GIVEN TASK: Edit the rows below by replacing "checkbox" with "check box" and leaving everything else the same. Give back every row without the pictures.

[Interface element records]
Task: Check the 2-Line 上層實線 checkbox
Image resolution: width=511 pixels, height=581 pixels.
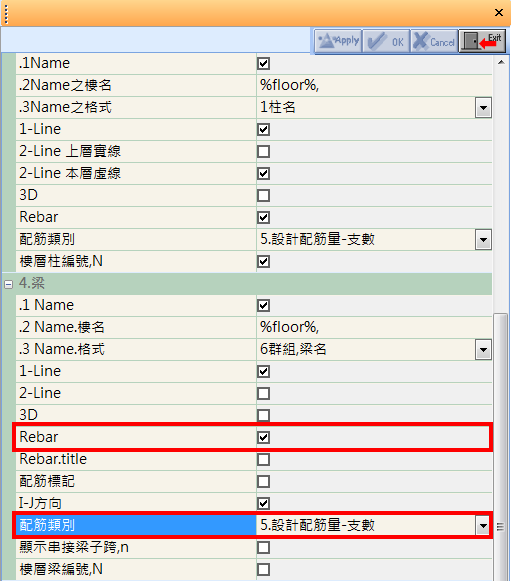Action: click(x=263, y=151)
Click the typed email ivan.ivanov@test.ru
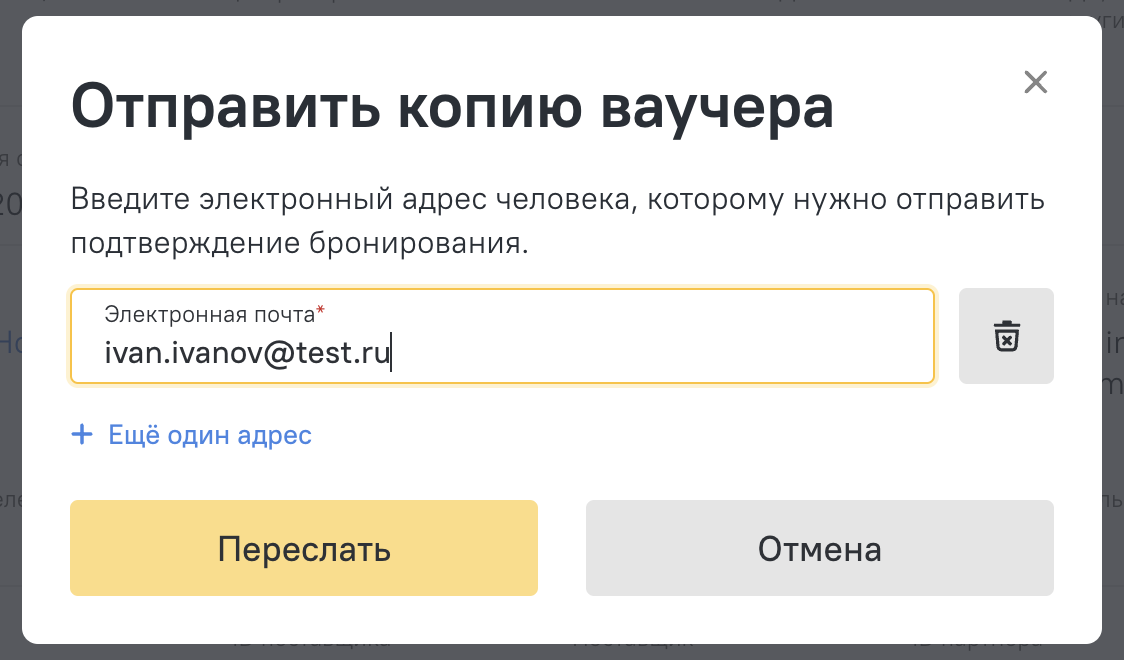1124x660 pixels. pos(247,353)
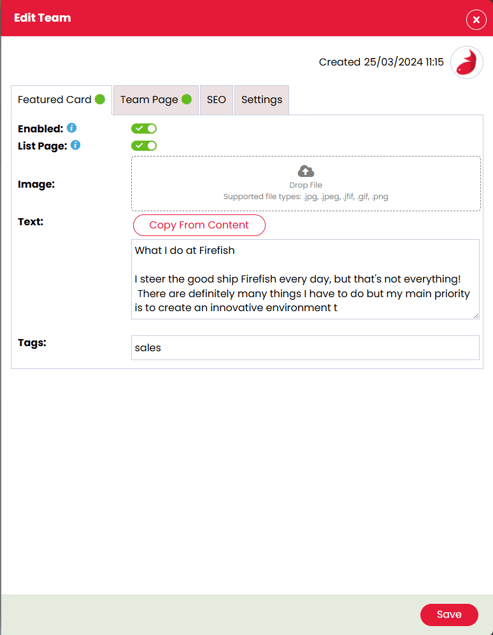Open the Team Page tab
The height and width of the screenshot is (635, 493).
(156, 100)
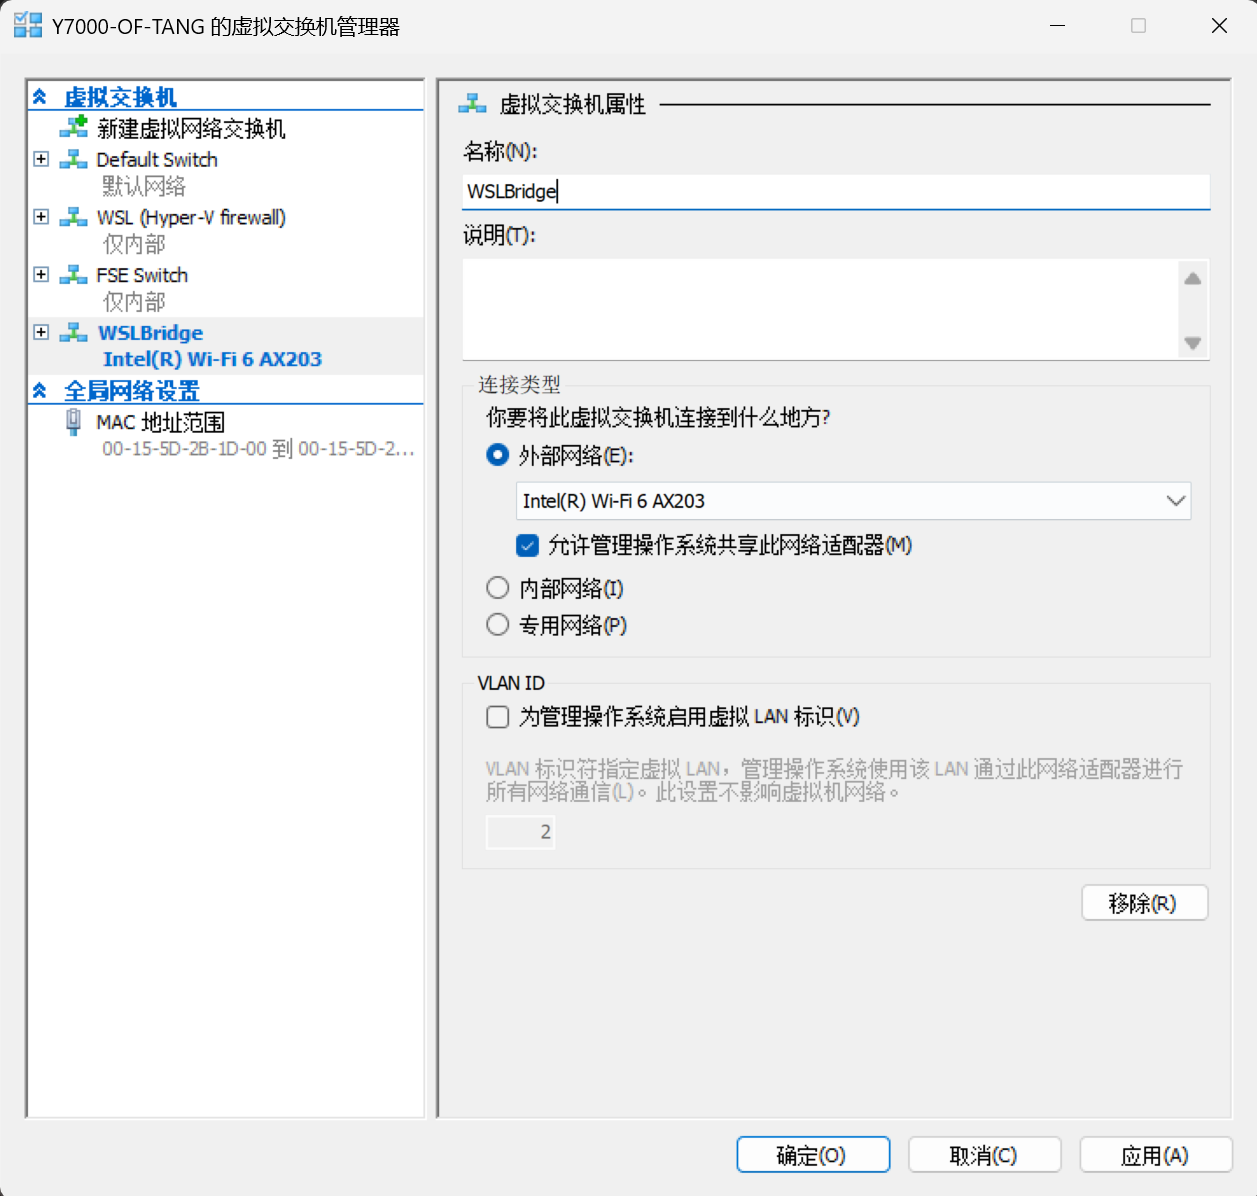The width and height of the screenshot is (1257, 1196).
Task: Click the 名称 text field containing WSLBridge
Action: [835, 191]
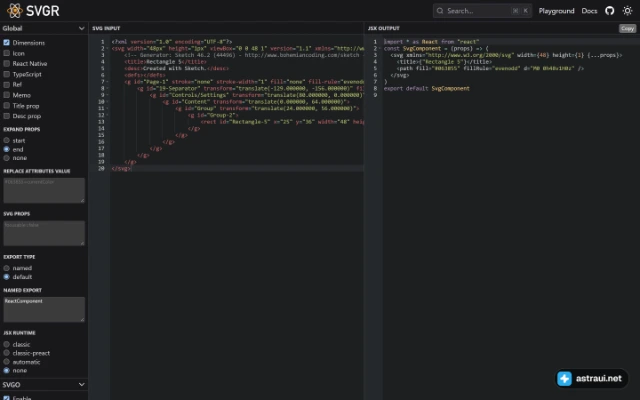Open the Docs page
Screen dimensions: 640x400
(589, 11)

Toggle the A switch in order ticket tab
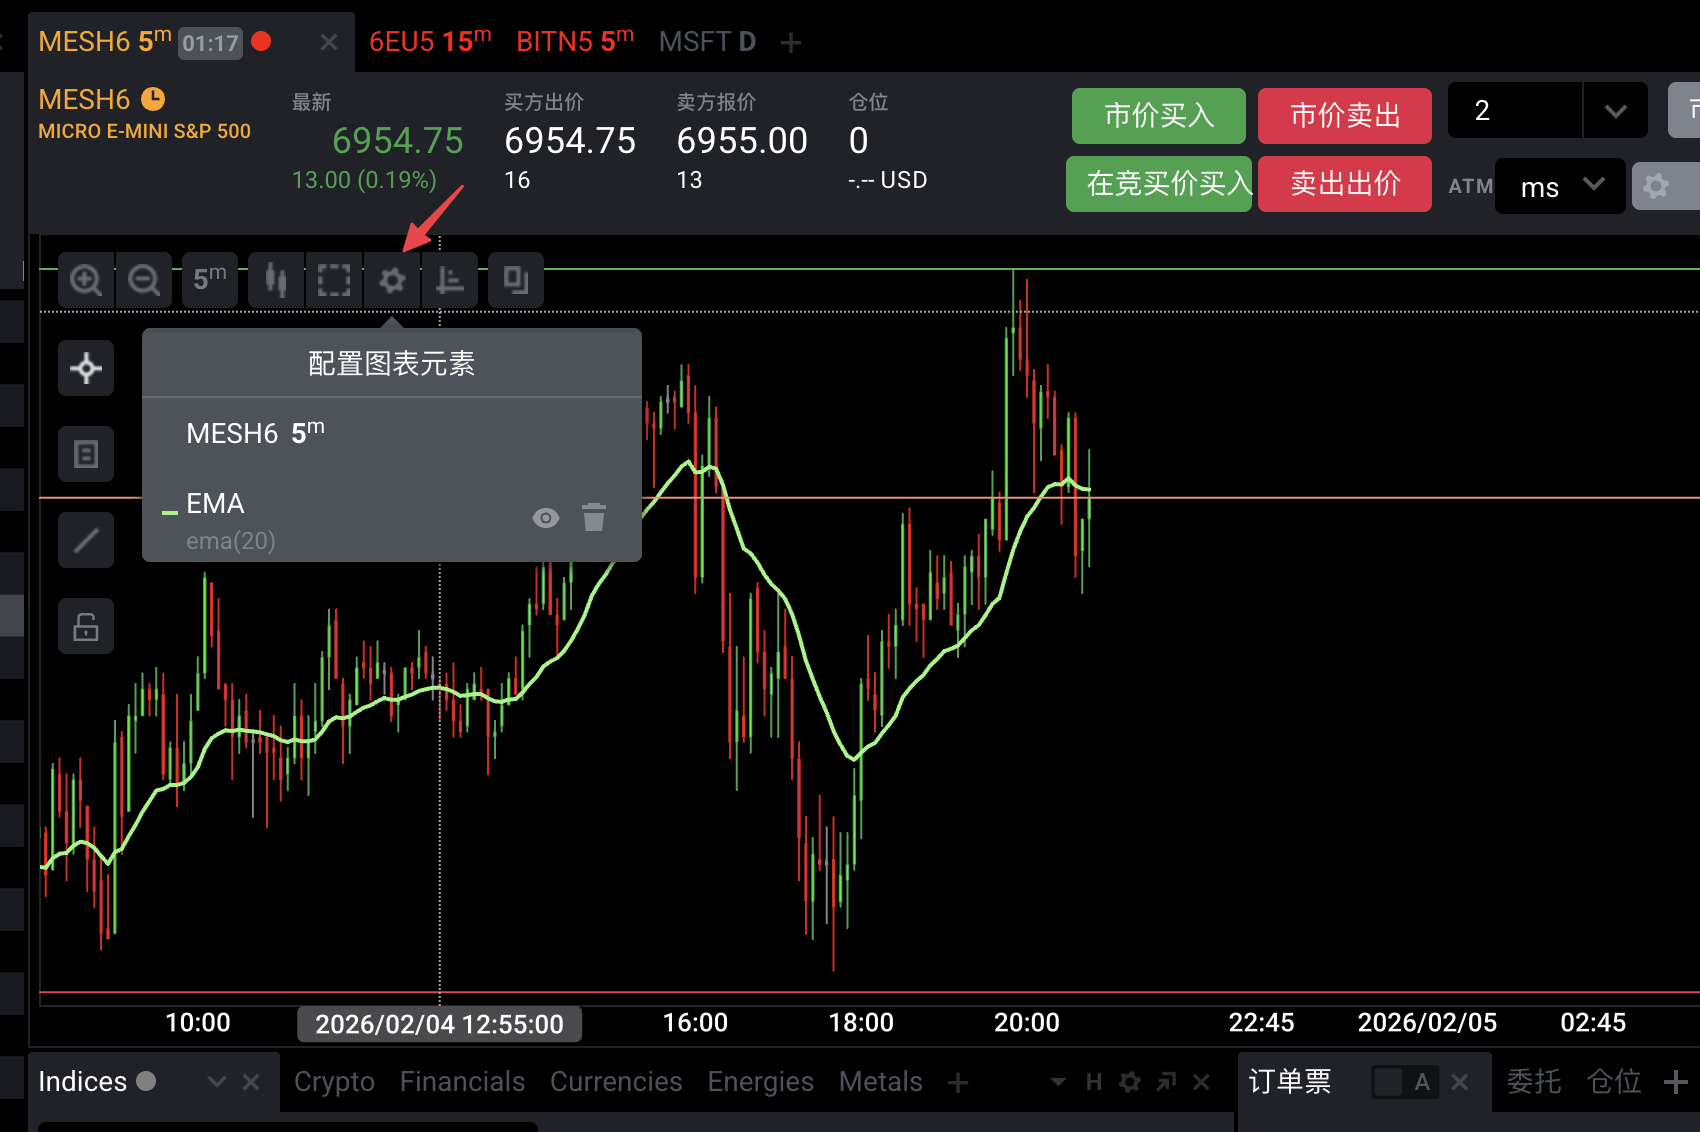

EXERCISE SOLUTION:
Task: Check the 2-Line 上層實線 check box
Image resolution: width=511 pixels, height=581 pixels.
Action: click(x=263, y=151)
Click the typed email ivan.ivanov@test.ru
1124x660 pixels. pos(247,353)
Open the Team Page tab
The height and width of the screenshot is (635, 493).
(156, 100)
The width and height of the screenshot is (1257, 1196).
Task: Click the 名称 text field containing WSLBridge
Action: [835, 191]
Open the Docs page
Screen dimensions: 640x400
(589, 11)

Toggle the A switch in order ticket tab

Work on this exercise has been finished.